Father’s haunting image shows his little girl beaming with joy moments before a freak tragedy struck
A haunting photo shows a little girl smiling for the camera just minutes before she suddenly collapsed with an unexpected brain aneurysm.
Rodney Medway took a picture of his ‘happy, healthy’ five-year-old-daughter Saylor taking her beloved new puppy Major on his first ever walk en route to the park near their home in Busselton in south-west Western Australia on January 17.
He had noticed his daughter had begun twisting and slurring her words a bit but didn’t think too much of it.
Five minutes later, Saylor collapsed and began vomiting.
She was rushed to the local hospital, where Saylor’s right eye started to swell and the right side of her face turned red.
‘And then she woke up and she was banging on her head saying ‘My head feels funny, my head feels funny’,’ her mum Taylor told Yahoo News.
A CT scan revealed Saylor had a major bleed on her brain.
She was airlifted to underwent emergency surgery and spent the next 12 days in an induced coma as doctors desperately tried to stop the bleeding.

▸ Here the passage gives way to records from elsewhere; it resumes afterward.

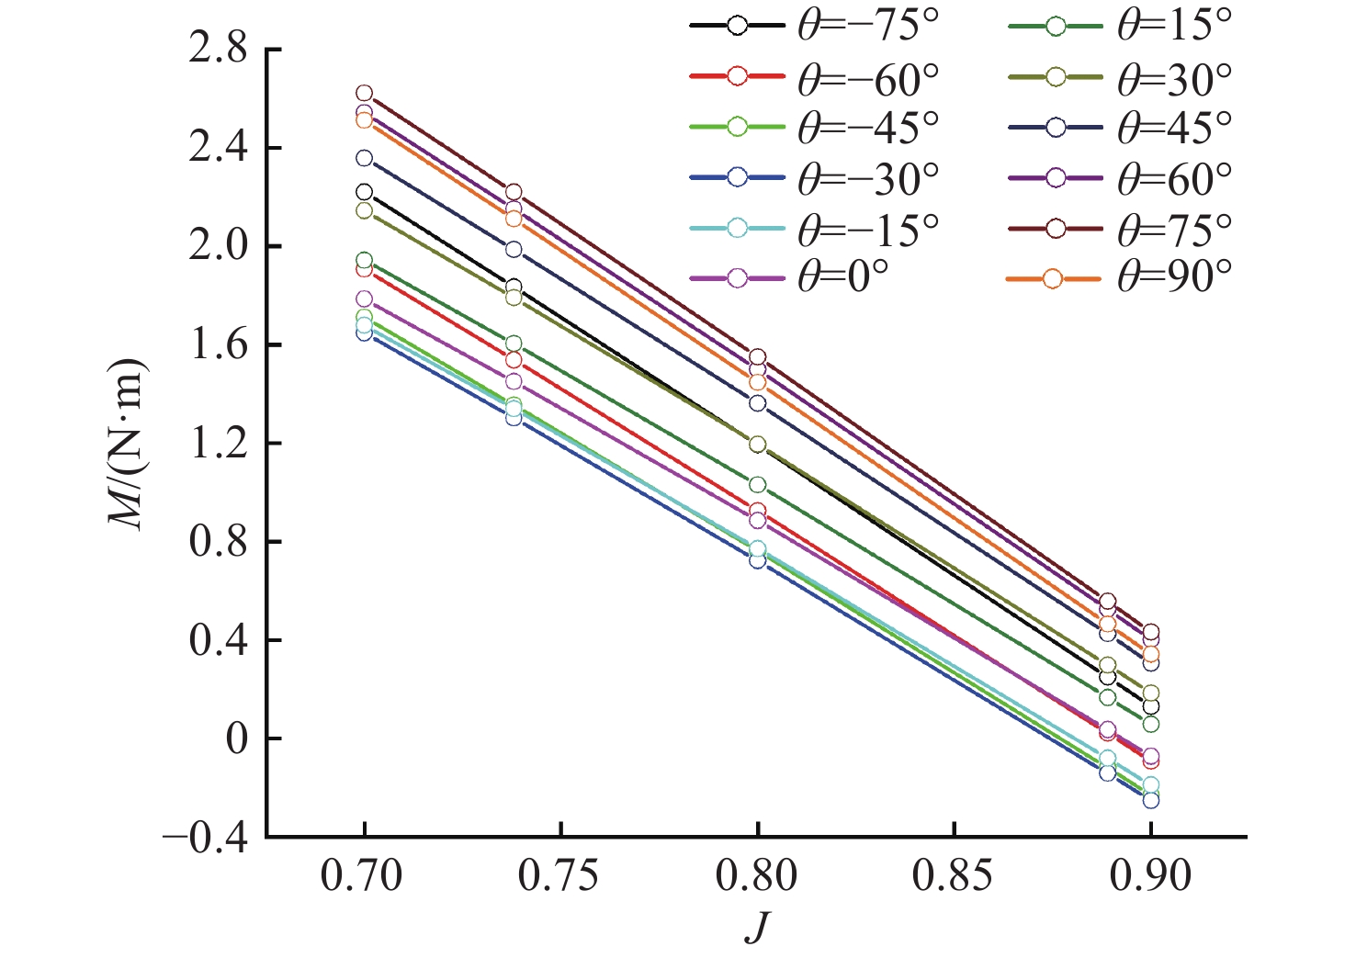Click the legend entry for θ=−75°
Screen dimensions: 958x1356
(814, 27)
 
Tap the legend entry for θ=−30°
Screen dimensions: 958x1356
(814, 177)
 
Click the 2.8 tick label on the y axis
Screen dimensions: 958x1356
(219, 50)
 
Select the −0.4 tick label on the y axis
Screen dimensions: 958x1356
(207, 838)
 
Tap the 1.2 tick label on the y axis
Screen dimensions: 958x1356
(219, 444)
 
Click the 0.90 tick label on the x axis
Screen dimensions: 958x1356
(1150, 876)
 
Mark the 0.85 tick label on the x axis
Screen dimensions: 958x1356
(954, 876)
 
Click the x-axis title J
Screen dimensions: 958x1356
(756, 928)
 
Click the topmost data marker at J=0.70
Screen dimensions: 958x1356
(364, 93)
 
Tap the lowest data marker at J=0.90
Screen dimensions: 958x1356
(1150, 800)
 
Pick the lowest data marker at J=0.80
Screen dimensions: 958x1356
(757, 560)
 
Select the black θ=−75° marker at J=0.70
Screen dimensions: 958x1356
(364, 192)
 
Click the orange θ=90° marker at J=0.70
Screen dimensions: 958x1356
(364, 120)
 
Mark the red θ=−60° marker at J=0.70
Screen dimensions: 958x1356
(364, 269)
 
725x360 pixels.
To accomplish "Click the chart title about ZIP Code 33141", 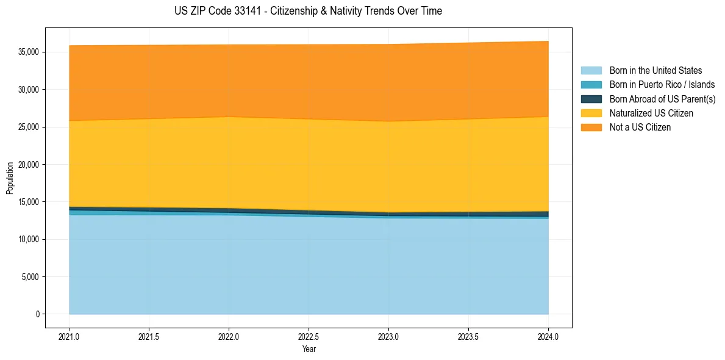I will [x=308, y=11].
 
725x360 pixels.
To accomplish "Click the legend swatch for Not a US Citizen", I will [x=591, y=128].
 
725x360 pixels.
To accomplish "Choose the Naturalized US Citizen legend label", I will [x=651, y=113].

This photo of five-year-old Saylor was taken five minutes before she suddenly collapsed while taking her new puppy major for its first walk on January 17
Her father Robert Medway (right) helplessly watched on as his daughter collapsed and began vomiting near their home in Busselton
Doctors discovered the bleed had been caused by a blood vessel that never properly formed which triggered a brain aneurysm and a stroke.
Saylor has since undergone three more surgeries in two weeks where doctors coiled the aneurysm to stop it from bleeding and removed a blood clot.
Saylor finally woke up from an induced coma on Wednesday.
Doctors are now running tests to figure out if the aneurysm was a freak accident or if there may be some unknown genetic condition.
Friends and family have launched a GoFundMe to help ease the financial burden on Saylor’s parents.
When Saylor got to hospital doctors discovered a massive brain bleed inside her head
Saylor (pictured right with her family) has undergone four surgeries in less than a fortnight
The Medways are currently living at the hospital more than 200km away from home separated from Saulor’s younger sister, who’s being cared for by relatives.
Ms Medway is remaining hopeful that things will get better soon for her family and that Saylor’s aneurysm was just ‘bad luck’.
‘It hopefully was just a bad luck vessel that didn’t form properly from birth,’ she told the publication.
‘So now it all depends on her response when she’s awake, as to her functions — the aneurysm was in the right frontal lobe which can affect behaviour and inhibition.’
Saylor will soon begin the process of rehabilitation which will help her to re-learn how to walk, talk and eat again.
‘Hopefully we get our Saylor back,’ her mother said.